Research by Charles G. Smith and his team in the Department of Physics led to spin-out company Cavendish Kinetics and the development of digital variable capacitor products used in over 35 million phones worldwide by 2019.
These capacitors increase the speed at which data can be sent and received; reduce the power required to send and receive signals, increasing efficiency by as much as 100% versus broadband antennas; and significantly reduce CO2 emissions by an estimated combined 2 million kg of CO2 emissions per year from the energy saved in all those phones.
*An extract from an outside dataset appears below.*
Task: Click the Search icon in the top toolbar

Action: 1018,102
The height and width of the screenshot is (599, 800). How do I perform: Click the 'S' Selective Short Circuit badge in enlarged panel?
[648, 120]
The developments are based on research aimed at pushing for the smallest possible micro-electromechanical (MEMS) switches. MEMS devices allow mobile phone switches to operate with low distortion of signals and at high speeds, with very low leakage of power when the switch is off and no unwanted dissipation of power when the switch is on.
The early technological developments pioneered by Smith’s team included the control of contact roughness, cantilever switching and design, and the use of complementary metal-oxide semiconductor deposition techniques found in standard semiconductor foundries, resulting in fast, low-cost MEMS switches that could be switched billions of times before failure, and opening up a large market for use on mobile phones.
Cavendish Kinetics had a total estimated turnover from March 2014 to March 2019 of $17 million, employing a workforce of 52 (an increase of 19 within the period). In October 2019, Qorvo Inc fully acquired Cavendish Kinetics for over $300 million.